Przypomniał, że "firmy transportowe to często jednoosobowe działalności gospodarcze, w których przypadku problemy płatnicze stają się przyczyną upadku".
Czytaj również: Gospodarka kwitnie, a firmy upadają. Gdzie jest haczyk?
Z analizy wynika, że liczba firm tracących płynność finansową w produkcji i handlu jest także stosunkowo wysoka. "Problemy odczuli producenci żywności, zdominowani przez sektor dystrybucyjny opanowany przez sieci handlowe. Mniejsi handlowcy również nie zaliczą 2017 roku do udanych" - napisano w raporcie.
W dystrybucji sieci handlowe i dyskonty przewyższyły liczbą małe sklepy. Sieci zyskały mocniejszą pozycję przetargową, co wymusiło większą konkurencję, głównie cenową. Z kolei mniejsze sklepy konkurujące z dyskontami, nie są w stanie zaoferować lepszych cen, przez co mają mniejszy zbyt, a to bezpośrednio wpływa na ich lokalnych, mniejszych dostawców.

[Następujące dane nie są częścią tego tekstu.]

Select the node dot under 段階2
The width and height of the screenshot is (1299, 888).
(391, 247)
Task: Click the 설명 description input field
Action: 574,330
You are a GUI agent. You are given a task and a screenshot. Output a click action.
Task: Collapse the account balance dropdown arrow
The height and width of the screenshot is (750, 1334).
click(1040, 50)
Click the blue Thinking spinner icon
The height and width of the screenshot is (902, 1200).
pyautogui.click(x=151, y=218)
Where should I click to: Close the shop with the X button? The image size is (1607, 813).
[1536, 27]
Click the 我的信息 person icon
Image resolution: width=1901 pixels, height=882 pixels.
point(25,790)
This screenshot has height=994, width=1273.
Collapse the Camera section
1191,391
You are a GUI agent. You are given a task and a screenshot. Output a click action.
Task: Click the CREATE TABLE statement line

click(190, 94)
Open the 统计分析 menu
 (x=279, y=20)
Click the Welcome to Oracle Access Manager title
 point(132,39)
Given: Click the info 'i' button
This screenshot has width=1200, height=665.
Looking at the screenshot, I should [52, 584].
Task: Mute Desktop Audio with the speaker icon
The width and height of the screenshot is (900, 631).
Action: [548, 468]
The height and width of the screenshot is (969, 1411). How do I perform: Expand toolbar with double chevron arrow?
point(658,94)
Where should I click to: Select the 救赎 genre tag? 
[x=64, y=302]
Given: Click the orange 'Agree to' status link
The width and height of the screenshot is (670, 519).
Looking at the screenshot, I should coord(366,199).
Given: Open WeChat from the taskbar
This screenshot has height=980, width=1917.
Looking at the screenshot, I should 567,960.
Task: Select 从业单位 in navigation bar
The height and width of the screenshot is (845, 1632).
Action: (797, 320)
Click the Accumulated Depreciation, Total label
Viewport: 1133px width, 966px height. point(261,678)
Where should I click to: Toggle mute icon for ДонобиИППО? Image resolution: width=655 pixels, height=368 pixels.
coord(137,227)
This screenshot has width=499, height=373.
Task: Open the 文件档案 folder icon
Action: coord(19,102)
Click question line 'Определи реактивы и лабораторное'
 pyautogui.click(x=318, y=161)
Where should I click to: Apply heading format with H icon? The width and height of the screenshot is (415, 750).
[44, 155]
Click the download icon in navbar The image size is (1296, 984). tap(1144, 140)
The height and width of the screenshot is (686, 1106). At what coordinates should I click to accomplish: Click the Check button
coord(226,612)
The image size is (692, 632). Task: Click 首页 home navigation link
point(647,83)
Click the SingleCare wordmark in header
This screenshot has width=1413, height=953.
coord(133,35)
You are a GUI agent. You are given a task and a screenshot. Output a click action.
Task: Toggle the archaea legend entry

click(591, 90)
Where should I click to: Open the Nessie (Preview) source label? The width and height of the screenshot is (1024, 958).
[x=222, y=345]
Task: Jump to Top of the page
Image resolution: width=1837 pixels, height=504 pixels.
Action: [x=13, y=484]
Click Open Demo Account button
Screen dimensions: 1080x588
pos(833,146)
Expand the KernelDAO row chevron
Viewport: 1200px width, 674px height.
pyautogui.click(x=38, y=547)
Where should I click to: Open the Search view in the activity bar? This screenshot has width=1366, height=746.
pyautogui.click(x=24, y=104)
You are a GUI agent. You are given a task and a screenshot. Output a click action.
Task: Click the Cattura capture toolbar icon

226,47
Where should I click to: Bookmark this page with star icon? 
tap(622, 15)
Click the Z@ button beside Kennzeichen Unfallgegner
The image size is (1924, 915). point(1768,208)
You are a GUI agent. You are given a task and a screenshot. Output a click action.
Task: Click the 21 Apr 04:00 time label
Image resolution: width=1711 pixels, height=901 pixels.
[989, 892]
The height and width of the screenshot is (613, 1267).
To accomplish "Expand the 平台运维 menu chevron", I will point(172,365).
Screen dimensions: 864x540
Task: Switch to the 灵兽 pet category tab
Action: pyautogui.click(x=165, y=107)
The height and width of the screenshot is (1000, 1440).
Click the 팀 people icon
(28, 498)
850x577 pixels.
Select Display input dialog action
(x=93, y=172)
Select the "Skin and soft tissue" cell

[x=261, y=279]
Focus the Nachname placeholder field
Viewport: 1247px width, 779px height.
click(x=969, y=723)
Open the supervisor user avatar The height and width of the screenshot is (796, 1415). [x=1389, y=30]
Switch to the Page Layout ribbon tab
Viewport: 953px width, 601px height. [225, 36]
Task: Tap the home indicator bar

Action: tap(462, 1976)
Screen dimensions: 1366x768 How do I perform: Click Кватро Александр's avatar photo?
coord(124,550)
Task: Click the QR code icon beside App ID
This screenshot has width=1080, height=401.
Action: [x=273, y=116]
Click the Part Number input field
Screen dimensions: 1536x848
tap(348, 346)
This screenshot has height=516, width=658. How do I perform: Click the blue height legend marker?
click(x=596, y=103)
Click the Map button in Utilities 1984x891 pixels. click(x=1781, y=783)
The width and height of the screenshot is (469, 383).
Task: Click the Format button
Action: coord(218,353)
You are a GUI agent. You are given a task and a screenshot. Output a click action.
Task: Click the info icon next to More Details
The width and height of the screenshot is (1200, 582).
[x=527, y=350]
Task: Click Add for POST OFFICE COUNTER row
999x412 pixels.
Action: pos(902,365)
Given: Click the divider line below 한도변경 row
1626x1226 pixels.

Starus ocenił, że "problematyczną sytuację w handlu i pośrednio w produkcji, tylko w małym stopniu zahamowała konsumpcja napędzona programami socjalnymi, głównie 500 plus". "Niestety to za mało, by hurtownicy i dostawcy zwiększyli rentowność. Większej szansy wyczekiwałbym we wzroście inflacji, która pozwoliłaby podnieść marże dystrybutorom" - podsumował.
Jak napisano w raporcie, sektor budownictwa nie odnotował wzrostu liczby upadłości w 2017 r. jednak spowodował kłopoty wielu dostawców i firm usługowych.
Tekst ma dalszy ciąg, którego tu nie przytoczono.